The R interface is based on `HDF5Matrix` objects and S3 methods, so users can
work with familiar R calls such as `dim()`, `[`, `%*%`, `crossprod()`, `scale()`,
`cor()`, `svd()`, `prcomp()`, `qr()`, `chol()`, and `solve()`. The C++
infrastructure provides classes and routines for managing HDF5 files, groups, and
datasets, together with block-wise numerical methods that can be reused from
Rcpp-based code.

```mermaid
flowchart LR
    subgraph R["R interface"]
        A["HDF5Matrix objects"] --> B["S3 generics: scale, crossprod, svd, qr, prcomp ..."]
    end
    subgraph CPP["C++ infrastructure"]
        C["C++ classes: files, groups, datasets"] --> D["Block-wise numerical routines"]
    end
    B --> D
    D --> E["HDF5 storage on-disk matrices"]
    C --> E
```

Most users will interact with the R/S3 interface.

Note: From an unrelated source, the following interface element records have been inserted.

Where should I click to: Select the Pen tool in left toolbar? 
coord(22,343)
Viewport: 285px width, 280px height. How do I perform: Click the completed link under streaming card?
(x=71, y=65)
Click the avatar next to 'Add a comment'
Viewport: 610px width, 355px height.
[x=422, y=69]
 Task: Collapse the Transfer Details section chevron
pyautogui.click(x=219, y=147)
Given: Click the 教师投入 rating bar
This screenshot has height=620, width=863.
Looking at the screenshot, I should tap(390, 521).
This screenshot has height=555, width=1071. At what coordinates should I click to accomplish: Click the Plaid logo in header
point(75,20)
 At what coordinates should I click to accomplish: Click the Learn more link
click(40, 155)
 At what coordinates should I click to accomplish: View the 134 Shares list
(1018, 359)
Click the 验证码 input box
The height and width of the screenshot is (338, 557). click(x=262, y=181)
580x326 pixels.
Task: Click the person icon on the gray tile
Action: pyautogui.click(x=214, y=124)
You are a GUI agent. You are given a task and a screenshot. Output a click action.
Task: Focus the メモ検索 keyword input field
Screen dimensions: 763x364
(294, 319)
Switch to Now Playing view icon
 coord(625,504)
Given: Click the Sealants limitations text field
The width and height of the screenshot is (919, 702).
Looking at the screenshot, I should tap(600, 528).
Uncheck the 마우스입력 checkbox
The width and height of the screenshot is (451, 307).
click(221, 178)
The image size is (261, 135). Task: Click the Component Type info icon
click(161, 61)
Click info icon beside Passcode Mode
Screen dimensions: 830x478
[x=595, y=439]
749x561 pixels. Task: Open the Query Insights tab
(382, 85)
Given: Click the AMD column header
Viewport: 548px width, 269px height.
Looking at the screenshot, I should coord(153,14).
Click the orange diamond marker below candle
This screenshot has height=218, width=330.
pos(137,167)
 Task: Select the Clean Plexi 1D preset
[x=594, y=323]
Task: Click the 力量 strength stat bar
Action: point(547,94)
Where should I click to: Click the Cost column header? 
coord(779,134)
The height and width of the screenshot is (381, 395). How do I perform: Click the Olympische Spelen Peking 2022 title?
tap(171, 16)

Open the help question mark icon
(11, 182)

Developers can build on the C++
headers to extend the package with new HDF5-backed methods while retaining
efficient execution through compiled code.

### Key Features

- **HDF5-backed matrices** through a familiar `HDF5Matrix`/S3 interface
- **Block-wise algorithms** — process matrices larger than available RAM through
  intelligent partitioning
- **Parallel processing** — multi-threaded operations for enhanced performance
- **Comprehensive decompositions** — SVD, PCA, QR, Cholesky, eigendecomposition,
  and pseudoinverse
- **Statistical transformations** — centering, scaling, correlation, sweep, and
  aggregations by row/column
- **C++ developer infrastructure** — reusable classes and routines for building
  new scalable methods without reimplementing HDF5 management or block iteration
- **HDF5 compression and file-space reuse** — controlled disk usage across
  iterative workflows

## Installation

### From CRAN (Stable Release)

```r
install.packages("BigDataStatMeth")
```

### From GitHub (Development Version)

```r
# Install devtools if needed
install.packages("devtools")

devtools::install_github("isglobal-brge/BigDataStatMeth")
```

### System Requirements

**R packages:**

- `Matrix`
- `RcppEigen`
- `RSpectra`

**System dependencies:**

- HDF5 library (>= 1.8)
- C++17 compatible compiler
- For Windows: [Rtools](https://cran.r-project.org/bin/windows/Rtools/)

## Quick Start

```r
library(BigDataStatMeth)

h5file <- tempfile(fileext = ".h5")

set.seed(1)
X <- matrix(rnorm(500 * 100), nrow = 500, ncol = 100)

# Write an in-memory matrix to HDF5
X_h5 <- hdf5_create_matrix(
  filename = h5file,
  dataset  = "data/X",
  data     = X,
  overwrite = TRUE
)

dim(X_h5)
colMeans(X_h5)

# Standard R operations on the HDF5-backed matrix
XtX_h5  <- crossprod(X_h5)
X_sc_h5 <- scale(X_h5)

# Decompositions
svd_res <- svd(X_h5, nu = 5, nv = 5, center = TRUE, scale = TRUE)
pca_res <- prcomp(X_h5, center = TRUE, scale. = TRUE, ncomponents = 5)

close(X_h5)
hdf5_close_all()
```

## Core Functionality

### Standard R interface (`HDF5Matrix`/S3)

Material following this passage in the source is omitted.